Truck Frame Rivet Substitute

To remove solid rivets we used grind the heads off, drill hole about 3/4 deep into rivet with a drill slightly smaller than the diameter of the rivet,insert pin punch/ masonry nail in hole, back the peened side with a fairly heavy steel rod which has a hole drilled into it's end to fit fairly loosely over the peen. give the punch a whack and the rivet comes out with minimal distortion to the rivetted material. To peen new rivets, we have used hammer drills, air chisels, small and large rotary hammer drills which have an old drill/chisel with the tip cut off and a concave drilled/ground/milled into their ends. Why not just replace the rivets with rivets?.
John.
 
I have seen "rivets" that were made for that. they actually had rivet heads and bolt shanks. I think that in Va you had to use these to pass inspection, but I could be wrong. Ed
 
Had the day off today so I bought a 3/4" wide x 12" long cold chisel. Each rivet took a dozen strikes with a 2# masons hammer to be deheaded. :cool:
A run to the local fastenal merited me some grade 8 7/16" bolts and flange nuts. I needed to make some .250" washers to take up the slack. Unfortunatly!!!! some shmuck left his torch bottles on. :mad::mad:
I will have to get some 1.250 x .250 strap steel tomorrow.
I will post some pictures when I get this job wrapped up.

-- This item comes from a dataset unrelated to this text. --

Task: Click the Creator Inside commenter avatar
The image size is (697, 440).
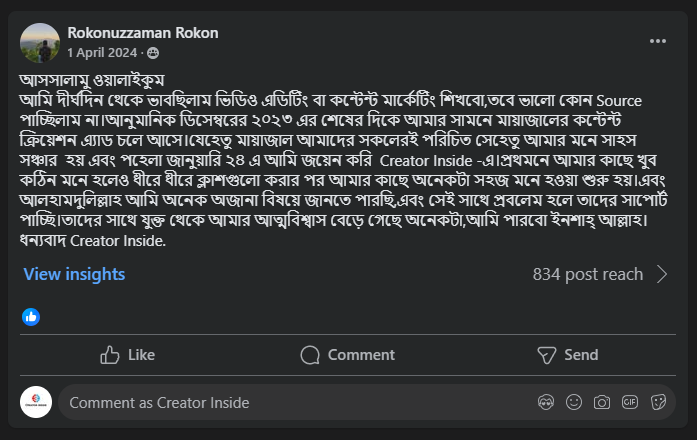Action: (36, 402)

Sent from somewhere in East Texas Jake Parker
 
If you want to get technical, the proper way is to ream to a snug fit (tap in bolt with hammer) for a grade 8 body-bound shoulder bolt.
 
Whether replacing big steel bridge rivets or little aluminum aircraft rivets, the process is the same. Some of these factors have been bounced around a bit so far.

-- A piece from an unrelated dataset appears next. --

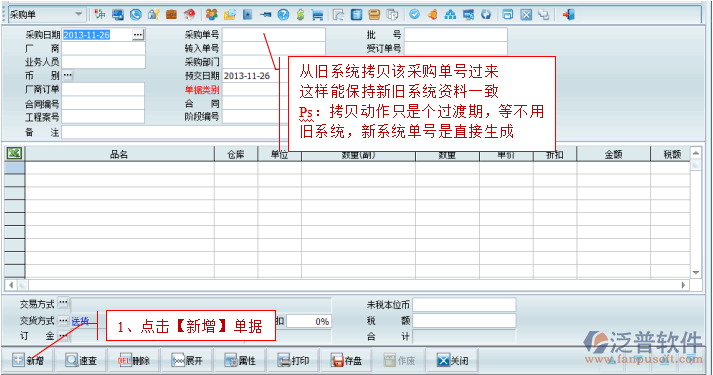This screenshot has height=375, width=713.
Task: Open the 交易方式 lookup ellipsis button
Action: (63, 303)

1. Remove the head. Usually, this is centerpunch and drill, because a drill removes the material faster and cleaner than a grinder. But run whatcha brung for this. Take off a head, punch out the rest. Important point: don't booger up the surrounding structure.

2. Clean up the hole. Rivets expand. Bolts do not. So a sloppy hole that gets a rivet (very commonly done) is inadequate for proper bolt fitment. A close fit between bolt shank and hole is important. This can be problematic because if the holes were supposed to be 1/4" and they're all wallowed out, going to a 0.03" oversize fastener won't be found at Ace hardware -- you'll have to go to a fastener supplier. Going to 5/16" (0.062" over) probably won't present a structural problem. The key is to have good clean holes for such fatigue-critical structure as a perch. If it was just a bump-stop -- that gets touched rarely -- then it wouldn't matter so much.

3. Don't bear on the threads! Have a clean piece of shank in contact with the framework. Shanks are for loading; threads are for holding a nut. Rely on the structure, not the friction of the structure. The tighter that unthreaded shank fits, the better.

4. Grade 8 does not matter. This is the go-to 'solution' for many people, but it's not necessary, especially in this. Sure, they're all gold and everything so it looks good and certainly can't hurt, but it's not a critical decision at all. The strength of this joint comes solely from the fitment of the hole and shank, not from any magic the bolt material brings. When the material thicknesses grow from sheetmetal bendups to machine fittings, then a stouter bolt is required. A Grade 5 is stronger than the surrounding material, so it'll do fine. Not a biggie. Just sayin....

I think about all of this has been mentioned in one form or another. I just wanted to wrap it up in a package because all the points matter.

Wrat
 
Smaller rivets 1/2" or less, I center punch and drill head then punch out. Larger rivets get cut off using a scarfing tip (oxy/acct) being careful not to gauge the parent metal. I'v used both grade 5 or 8 bolt , as long as its a snug fit. I have encountered harden rivets in the past.